BRIEF:
Pull every line containing "agent" from the data.

*** Begin section ***

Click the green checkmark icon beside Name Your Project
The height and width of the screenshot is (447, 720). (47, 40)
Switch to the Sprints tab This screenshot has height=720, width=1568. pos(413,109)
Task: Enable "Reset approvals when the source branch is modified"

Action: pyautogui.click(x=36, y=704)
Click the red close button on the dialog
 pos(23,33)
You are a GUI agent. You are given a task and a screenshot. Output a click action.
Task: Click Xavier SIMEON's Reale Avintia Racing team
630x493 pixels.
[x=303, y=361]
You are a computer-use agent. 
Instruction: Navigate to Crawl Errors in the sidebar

*** End section ***
*** Begin section ***

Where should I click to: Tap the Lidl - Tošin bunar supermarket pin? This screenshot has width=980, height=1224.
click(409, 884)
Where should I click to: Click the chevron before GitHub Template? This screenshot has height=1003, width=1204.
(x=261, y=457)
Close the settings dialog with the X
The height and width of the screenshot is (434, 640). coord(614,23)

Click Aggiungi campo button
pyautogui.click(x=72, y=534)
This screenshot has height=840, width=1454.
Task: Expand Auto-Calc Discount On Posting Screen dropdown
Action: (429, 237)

*** End section ***
*** Begin section ***

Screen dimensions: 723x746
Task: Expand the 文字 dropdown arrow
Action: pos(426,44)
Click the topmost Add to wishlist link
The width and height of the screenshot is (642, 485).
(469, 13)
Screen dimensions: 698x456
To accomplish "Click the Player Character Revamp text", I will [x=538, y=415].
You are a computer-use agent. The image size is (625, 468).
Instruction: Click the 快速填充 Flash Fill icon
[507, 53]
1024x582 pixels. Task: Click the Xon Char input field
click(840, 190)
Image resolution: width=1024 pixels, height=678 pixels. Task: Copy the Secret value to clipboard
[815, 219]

*** End section ***

OUTPUT OF THE EXERCISE:
You are a GUI agent. You are given a task and a screenshot. Output a click action.
You are a computer-use agent. 
You are a computer-use agent. The image size is (625, 468).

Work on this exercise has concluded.